「自衛隊は中国軍に勝てない」の誤謬
“台湾”有事と呼ばれるように、そもそも台湾有事の主体は台湾(と何より中国)です。もし、たとえ日本が存立危機事態を認定し、台湾有事に関与しようとしても、台湾が降伏を選べば日本には何もできません。
それに、日本の安保政策は日米同盟を基軸にしており、台湾有事にアメリカがコミットしない場合、日本単独でできることは極めて限られています。
つまり、そもそもの話として、「自衛隊 vs 中国軍」という図式が、根本的に誤っているのです。
これは、NATO加盟などの同盟戦略を採ることができなかったウクライナでさえ、アメリカや欧州各国、それに日本などを含めた支援を受けて戦っていることからも明らかです。軍事力の衝突は、スポーツのようにフェアな試合ではないのです。
それに、“台湾有事”がどのようなものになるかは、危機のエスカレーションにもよるものの、基本的に中国がどのような作戦を行うかによって全く違ったものになります。

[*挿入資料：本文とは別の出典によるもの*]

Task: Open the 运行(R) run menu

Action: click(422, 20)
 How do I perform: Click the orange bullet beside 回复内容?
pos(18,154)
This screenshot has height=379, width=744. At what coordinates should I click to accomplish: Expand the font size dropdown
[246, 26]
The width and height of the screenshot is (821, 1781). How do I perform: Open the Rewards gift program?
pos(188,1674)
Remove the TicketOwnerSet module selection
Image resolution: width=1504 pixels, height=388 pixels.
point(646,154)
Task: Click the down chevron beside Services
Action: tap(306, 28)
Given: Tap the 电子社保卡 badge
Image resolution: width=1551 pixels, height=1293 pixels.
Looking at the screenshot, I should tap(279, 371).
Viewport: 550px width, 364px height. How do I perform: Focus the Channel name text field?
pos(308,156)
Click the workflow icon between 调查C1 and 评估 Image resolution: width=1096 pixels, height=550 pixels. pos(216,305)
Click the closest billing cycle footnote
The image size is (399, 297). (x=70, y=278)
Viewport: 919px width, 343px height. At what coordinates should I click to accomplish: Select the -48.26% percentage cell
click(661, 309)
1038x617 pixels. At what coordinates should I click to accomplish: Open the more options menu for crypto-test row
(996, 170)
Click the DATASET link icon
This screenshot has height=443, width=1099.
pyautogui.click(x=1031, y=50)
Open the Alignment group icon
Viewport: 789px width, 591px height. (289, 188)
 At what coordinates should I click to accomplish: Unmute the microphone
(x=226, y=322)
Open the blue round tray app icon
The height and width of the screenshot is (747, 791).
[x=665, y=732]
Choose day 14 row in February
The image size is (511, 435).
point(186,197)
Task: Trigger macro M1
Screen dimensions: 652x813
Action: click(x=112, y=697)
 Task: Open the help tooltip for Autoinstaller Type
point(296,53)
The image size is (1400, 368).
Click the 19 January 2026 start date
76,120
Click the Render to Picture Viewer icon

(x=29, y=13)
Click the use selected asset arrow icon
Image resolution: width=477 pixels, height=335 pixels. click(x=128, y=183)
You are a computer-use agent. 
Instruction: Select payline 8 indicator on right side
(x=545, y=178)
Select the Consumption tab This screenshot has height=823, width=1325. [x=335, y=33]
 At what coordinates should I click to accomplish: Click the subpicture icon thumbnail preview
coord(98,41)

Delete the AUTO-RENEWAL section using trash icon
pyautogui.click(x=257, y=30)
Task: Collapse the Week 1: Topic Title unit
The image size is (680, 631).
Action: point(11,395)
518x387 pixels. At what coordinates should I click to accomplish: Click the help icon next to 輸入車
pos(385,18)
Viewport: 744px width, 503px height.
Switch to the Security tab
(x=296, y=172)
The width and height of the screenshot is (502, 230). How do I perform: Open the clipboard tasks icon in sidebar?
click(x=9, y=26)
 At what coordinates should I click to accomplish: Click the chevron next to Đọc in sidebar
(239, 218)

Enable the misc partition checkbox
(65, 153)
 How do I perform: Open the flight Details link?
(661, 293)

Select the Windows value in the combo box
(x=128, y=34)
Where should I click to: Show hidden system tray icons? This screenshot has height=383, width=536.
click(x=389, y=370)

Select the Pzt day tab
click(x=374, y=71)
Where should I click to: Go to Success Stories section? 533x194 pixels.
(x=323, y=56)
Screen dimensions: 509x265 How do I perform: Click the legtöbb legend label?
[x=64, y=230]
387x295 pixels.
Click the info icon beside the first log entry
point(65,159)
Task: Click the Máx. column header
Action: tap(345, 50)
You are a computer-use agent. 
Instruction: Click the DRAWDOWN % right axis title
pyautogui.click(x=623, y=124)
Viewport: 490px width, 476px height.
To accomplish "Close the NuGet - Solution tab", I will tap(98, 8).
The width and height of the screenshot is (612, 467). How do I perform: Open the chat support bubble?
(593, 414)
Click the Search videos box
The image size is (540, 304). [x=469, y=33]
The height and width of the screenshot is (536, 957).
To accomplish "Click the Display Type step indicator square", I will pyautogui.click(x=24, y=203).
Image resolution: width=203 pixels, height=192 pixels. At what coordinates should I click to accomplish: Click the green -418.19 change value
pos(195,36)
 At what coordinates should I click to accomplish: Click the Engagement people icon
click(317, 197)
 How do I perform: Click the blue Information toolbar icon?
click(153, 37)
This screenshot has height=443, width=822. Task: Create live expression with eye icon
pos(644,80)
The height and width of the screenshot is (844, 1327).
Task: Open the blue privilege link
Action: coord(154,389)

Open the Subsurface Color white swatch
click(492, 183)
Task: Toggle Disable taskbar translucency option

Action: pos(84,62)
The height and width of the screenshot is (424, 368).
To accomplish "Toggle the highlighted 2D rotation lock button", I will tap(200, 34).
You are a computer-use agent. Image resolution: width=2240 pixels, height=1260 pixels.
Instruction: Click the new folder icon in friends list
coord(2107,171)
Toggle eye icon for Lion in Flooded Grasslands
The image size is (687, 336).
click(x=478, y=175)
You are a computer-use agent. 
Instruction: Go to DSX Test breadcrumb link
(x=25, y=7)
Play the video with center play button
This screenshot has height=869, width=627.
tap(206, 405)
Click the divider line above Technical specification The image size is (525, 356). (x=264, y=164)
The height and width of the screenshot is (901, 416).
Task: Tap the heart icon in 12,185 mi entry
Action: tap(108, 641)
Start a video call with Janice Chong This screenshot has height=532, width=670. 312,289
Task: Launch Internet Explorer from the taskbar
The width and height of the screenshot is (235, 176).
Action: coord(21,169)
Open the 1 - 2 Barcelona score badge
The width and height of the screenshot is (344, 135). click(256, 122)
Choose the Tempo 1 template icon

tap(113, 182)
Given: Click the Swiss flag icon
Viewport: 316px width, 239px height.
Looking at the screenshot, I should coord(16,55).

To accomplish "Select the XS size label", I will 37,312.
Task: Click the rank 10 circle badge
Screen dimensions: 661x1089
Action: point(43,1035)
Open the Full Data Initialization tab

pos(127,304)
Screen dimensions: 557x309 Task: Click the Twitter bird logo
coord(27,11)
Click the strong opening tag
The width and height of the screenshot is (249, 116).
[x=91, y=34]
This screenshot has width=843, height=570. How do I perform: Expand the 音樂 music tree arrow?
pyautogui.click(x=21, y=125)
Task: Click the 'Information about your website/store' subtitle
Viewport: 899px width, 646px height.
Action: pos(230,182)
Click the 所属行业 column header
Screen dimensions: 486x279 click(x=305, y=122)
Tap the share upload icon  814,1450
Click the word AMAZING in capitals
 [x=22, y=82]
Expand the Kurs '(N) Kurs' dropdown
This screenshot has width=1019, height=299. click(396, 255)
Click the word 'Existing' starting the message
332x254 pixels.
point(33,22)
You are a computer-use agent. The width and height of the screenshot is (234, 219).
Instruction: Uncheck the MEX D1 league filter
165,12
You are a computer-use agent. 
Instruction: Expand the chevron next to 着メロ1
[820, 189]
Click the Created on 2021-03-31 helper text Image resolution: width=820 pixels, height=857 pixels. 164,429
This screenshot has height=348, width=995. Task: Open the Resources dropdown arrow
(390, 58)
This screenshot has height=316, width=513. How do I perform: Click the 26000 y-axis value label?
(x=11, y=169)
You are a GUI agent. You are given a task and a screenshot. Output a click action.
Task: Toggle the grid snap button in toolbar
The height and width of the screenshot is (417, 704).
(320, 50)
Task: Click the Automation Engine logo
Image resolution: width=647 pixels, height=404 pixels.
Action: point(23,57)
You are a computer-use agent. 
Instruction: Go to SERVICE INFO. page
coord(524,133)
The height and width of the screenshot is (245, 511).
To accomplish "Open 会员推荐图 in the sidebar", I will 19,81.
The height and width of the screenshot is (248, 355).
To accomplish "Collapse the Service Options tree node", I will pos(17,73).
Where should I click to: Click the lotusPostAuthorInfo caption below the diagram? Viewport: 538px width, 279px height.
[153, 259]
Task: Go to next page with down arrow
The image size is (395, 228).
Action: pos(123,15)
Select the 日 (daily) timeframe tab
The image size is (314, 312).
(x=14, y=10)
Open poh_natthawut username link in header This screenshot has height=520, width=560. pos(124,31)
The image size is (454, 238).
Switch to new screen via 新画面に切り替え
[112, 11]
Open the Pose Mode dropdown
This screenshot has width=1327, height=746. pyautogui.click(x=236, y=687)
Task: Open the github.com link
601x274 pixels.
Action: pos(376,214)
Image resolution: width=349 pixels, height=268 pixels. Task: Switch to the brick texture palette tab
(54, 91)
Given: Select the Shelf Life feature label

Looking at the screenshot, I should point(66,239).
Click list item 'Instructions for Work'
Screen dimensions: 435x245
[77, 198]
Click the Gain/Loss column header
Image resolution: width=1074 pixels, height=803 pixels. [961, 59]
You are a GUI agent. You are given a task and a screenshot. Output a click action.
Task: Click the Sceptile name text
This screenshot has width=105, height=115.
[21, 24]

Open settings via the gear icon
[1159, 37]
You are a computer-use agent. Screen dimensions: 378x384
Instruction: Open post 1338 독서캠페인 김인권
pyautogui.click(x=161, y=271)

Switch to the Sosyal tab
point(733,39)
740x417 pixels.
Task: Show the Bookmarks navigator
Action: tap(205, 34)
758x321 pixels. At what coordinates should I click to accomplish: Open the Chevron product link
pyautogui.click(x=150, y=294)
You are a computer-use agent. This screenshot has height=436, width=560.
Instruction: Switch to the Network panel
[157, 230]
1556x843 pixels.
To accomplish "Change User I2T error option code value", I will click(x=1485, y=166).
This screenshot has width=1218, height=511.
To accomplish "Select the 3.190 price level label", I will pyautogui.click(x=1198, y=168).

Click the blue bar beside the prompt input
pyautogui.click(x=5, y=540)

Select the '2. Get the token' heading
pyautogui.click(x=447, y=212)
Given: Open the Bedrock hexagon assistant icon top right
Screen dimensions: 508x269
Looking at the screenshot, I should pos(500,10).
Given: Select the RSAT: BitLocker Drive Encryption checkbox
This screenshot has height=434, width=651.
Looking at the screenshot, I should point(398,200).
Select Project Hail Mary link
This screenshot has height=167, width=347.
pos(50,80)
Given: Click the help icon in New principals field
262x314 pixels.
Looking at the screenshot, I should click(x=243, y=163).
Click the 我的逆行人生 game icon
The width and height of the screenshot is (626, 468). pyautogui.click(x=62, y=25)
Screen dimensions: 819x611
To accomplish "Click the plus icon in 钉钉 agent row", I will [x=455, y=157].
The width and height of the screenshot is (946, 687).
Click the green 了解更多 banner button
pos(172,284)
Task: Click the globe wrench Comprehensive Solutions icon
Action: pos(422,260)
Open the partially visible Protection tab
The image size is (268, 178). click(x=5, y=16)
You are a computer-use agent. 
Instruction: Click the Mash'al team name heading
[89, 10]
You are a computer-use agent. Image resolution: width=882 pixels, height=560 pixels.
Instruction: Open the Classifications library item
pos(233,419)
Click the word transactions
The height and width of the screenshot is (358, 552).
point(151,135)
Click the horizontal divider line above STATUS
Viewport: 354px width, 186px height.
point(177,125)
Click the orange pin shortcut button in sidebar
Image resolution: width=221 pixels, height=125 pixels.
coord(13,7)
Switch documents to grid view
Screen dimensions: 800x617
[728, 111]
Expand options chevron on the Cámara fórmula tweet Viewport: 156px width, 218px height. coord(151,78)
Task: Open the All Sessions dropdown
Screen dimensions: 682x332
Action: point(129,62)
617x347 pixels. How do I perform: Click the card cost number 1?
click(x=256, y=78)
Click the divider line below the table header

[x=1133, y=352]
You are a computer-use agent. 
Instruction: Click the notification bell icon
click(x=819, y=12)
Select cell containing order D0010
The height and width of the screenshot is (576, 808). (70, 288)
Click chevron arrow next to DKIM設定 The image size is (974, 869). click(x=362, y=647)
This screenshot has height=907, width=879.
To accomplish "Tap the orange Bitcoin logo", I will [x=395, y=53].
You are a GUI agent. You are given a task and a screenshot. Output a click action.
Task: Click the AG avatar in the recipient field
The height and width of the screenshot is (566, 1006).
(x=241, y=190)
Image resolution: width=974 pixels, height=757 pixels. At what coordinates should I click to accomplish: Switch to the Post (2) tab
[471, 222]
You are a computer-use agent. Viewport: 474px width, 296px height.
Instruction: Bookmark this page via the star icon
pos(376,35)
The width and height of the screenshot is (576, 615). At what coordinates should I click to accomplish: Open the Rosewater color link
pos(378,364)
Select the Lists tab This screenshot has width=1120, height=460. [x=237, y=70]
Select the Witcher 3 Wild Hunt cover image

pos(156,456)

具体的にいえば、大陸に極めて近い金門諸島、馬祖諸島だけの占領を目指すものから、台湾本島への着上陸、さらにはその支作戦として日本や在日米軍基地への攻撃を行うものまで様々です。
そして、それぞれの作戦は、軍事的な占領を企図するものもあれば、主に経済に圧迫を加え、台湾世論を降伏に傾けることを意図するものなどもあります。当然、その事態に応じて、自衛隊の関わり方も変わってきます。
戦いのルールが違うということです。単に「A vs B」といっても、それがボクシングの試合なのか、テニスの試合なのか分からないようなものです。